Tüketici harcamaları, küresel ekonomik büyüme için en önemli itici güçlerden biridir. Tüketici güveni, işsizlik seviyeleri veya yaşam maliyeti gibi tüketici harcamalarını doğrudan belirleyen bazı faktörlerin ötesinde COVID-19 salgını, tüketicilerin harcama kararlarını nasıl ve nerede harcayacaklarını da önemli ölçüde değiştirmiştir.
McKinsey’nin verilerine göre, ülkelere göre tüketici harcamalarındaki değişiklikler üzerine konuşalım istedik bugün sizlerle.
Duygu Durumu ve Harcama Alışkanlıkları
Tüketiciler belirsizlikle boğuştukça satın alma davranışları daha düzensiz hale gelir. Gerekli olmayan tüm ürün kalemlerine karşı olan harcamalar azalır.
Harcama oranları bu noktada ülkelerin sürece bakış açısı ve iyimserlik seviyelerine göre değişiklik göstermekte. Örneğin Amerikalı tüketicilerin Avrupalı tüketicilere göre bu noktada daha iyimser oldukları gözlemlenmekte. Aynı araştırmaya göre Amerikalı tüketiciler salgın sürecinin 2-3 ay içerisinde toparlanacağını öngördüklerini görebiliyoruz.
Stratejik Tüketici Harcamaları
Küresel olarak, tüketiciler yiyecek ve ev gereçleri gibi bazı ihtiyaçlar için pandemi öncesi seviyelere kıyasla daha fazla harcama yapmaya yapmaya odaklanıyorlar. Anket yapılan hemen hemen tüm ülkelerdeki tüketiciler, ev içi eğlence harcamalarını artıracaklarını söylüyor.
Çin’deki kısıtlamalar azaldıkça; benzin, sağlık ve evcil hayvan bakımı hizmetleri gibi birçok kategori harcamalarının yavaş yavaş geri döndüğünü görebiliriz. Bu da benzer yörüngeyi izleyen diğer ülkeler için olumlu bir işaret olabilir. Ancak, tüketiciler harcamalarını ihtiyaç duydukları şeylere yönlendirirken, diğer kategorilerde de daha az harcama yaptıkları da göz ardı edilemez oranlarda.
Sinyal Veren Sektörler
Endişe verici bir düşüş gösteren kategoriler arasında restoranlar ve ev dışı eğlence yerleri bulunmakta.
Bunun yanında her kategoride ve her ülkede istisnasız düşüşlerin gerçekleştiği iki önemli sektör var :
Seyahat ve Ulaşım
Seyahat ve ulaşım endüstrisindeki kaçınılmaz düşüş, kitlesel sosyal izolasyon düzeylerinin ve seyahat kısıtlamalarının sıkılaştırılmasının bir yansımasıdır.
Dünya Seyahat ve Turizm Konseyi’ne göre, sektörde 50 milyon işletme bir risk altında ve bu işletmelerin 30 milyonu Asya’daki çalışanları sektöründe barındırıyor.

Verilen Bilgiler:
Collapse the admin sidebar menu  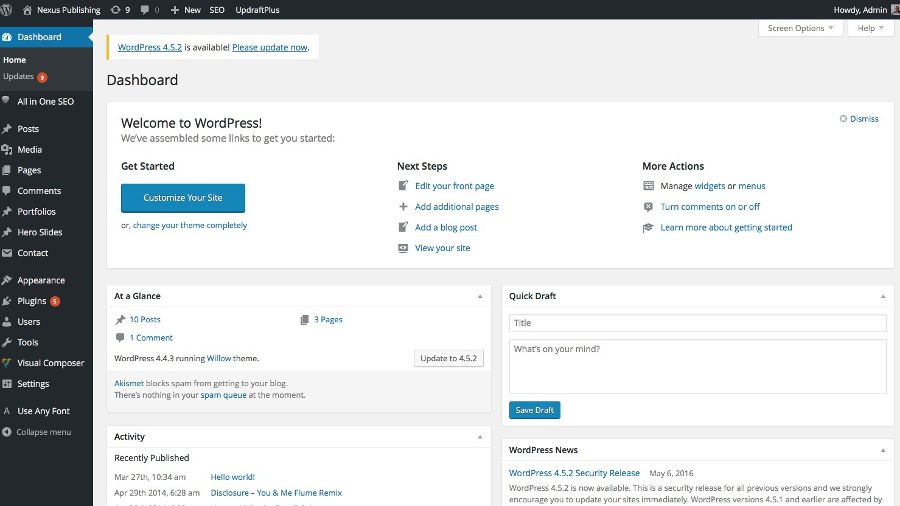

Etkinlik:
Tüketici harcamaları metnine göre aşağıdaki soruları yanıtlayınız.
(a) Avrupalı tüketicilere göre hangi ülkenin tüketicilerinin daha iyimser olduğu gözlemlenmektedir?
(b) Çin'deki kısıtlamalar azaldıkça harcamaları yavaş yavaş geri dönen kategorilerden hangileri örnek olarak verilmiştir?
(c) Dünya Seyahat ve Turizm Konseyi'ne göre sektörde kaç milyon işletme risk altındadır?

Alıştırma Yanıtı:
(a) Amerikalı tüketicilerin daha iyimser olduğu gözlemlenmektedir.
(b) Benzin, sağlık ve evcil hayvan bakımı hizmetleri.
(c) 50 milyon işletme.